Instructions to follow =>
Look through the data below for the line with "Task: Click the align bottom icon", and transcribe it exactly together with each line after it up to and including the line with "The height and". Give nothing else.

Data records =>
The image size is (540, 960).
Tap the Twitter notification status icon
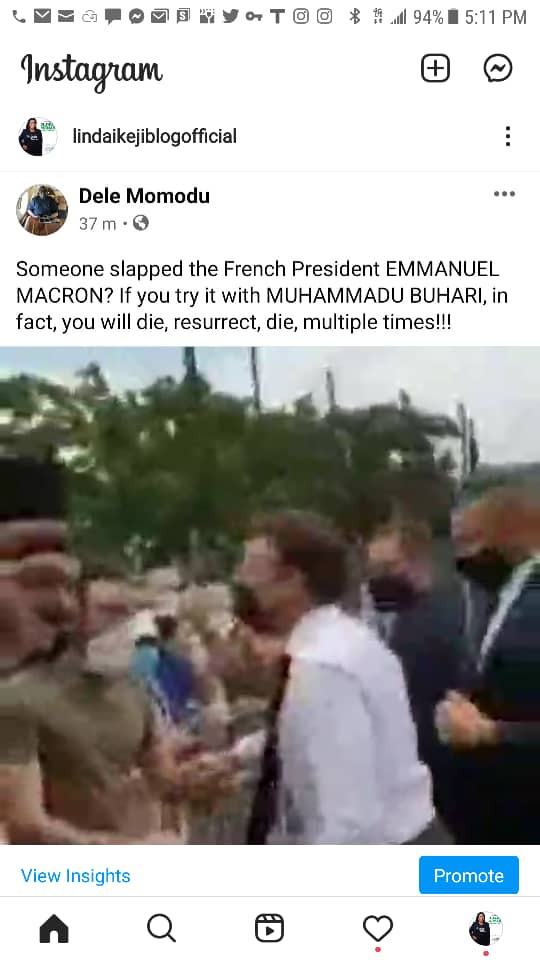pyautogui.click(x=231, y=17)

---

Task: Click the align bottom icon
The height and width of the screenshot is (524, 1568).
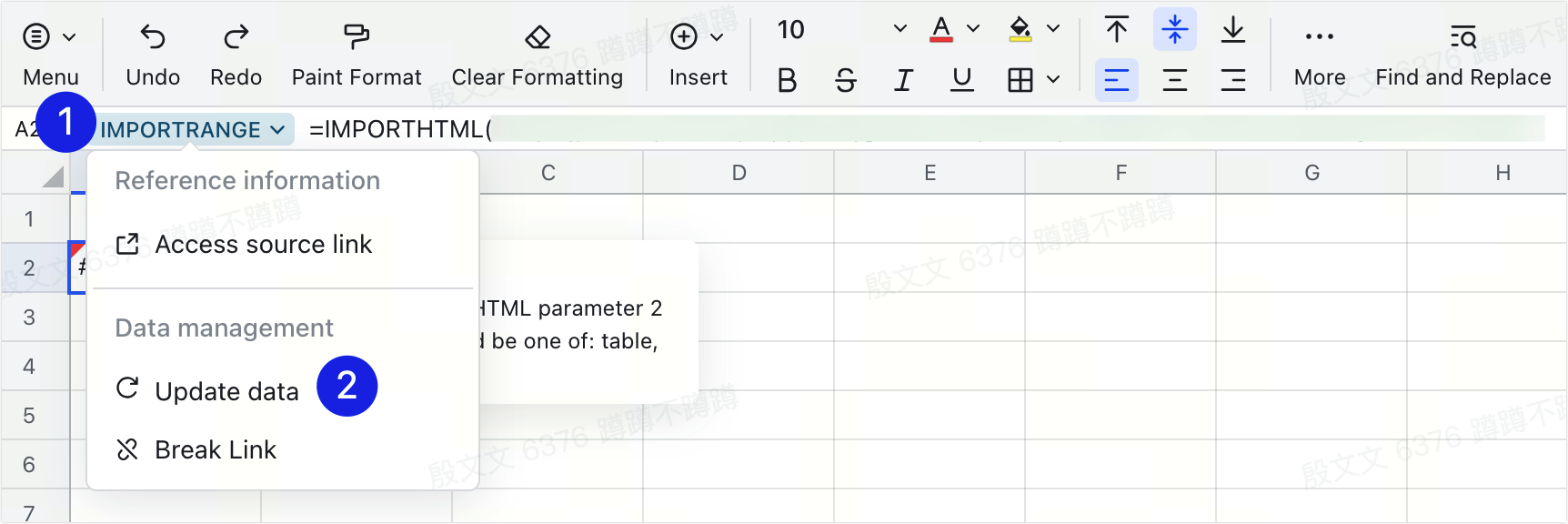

Your solution =>
Task: Click the align bottom icon
The height and width of the screenshot is (524, 1568).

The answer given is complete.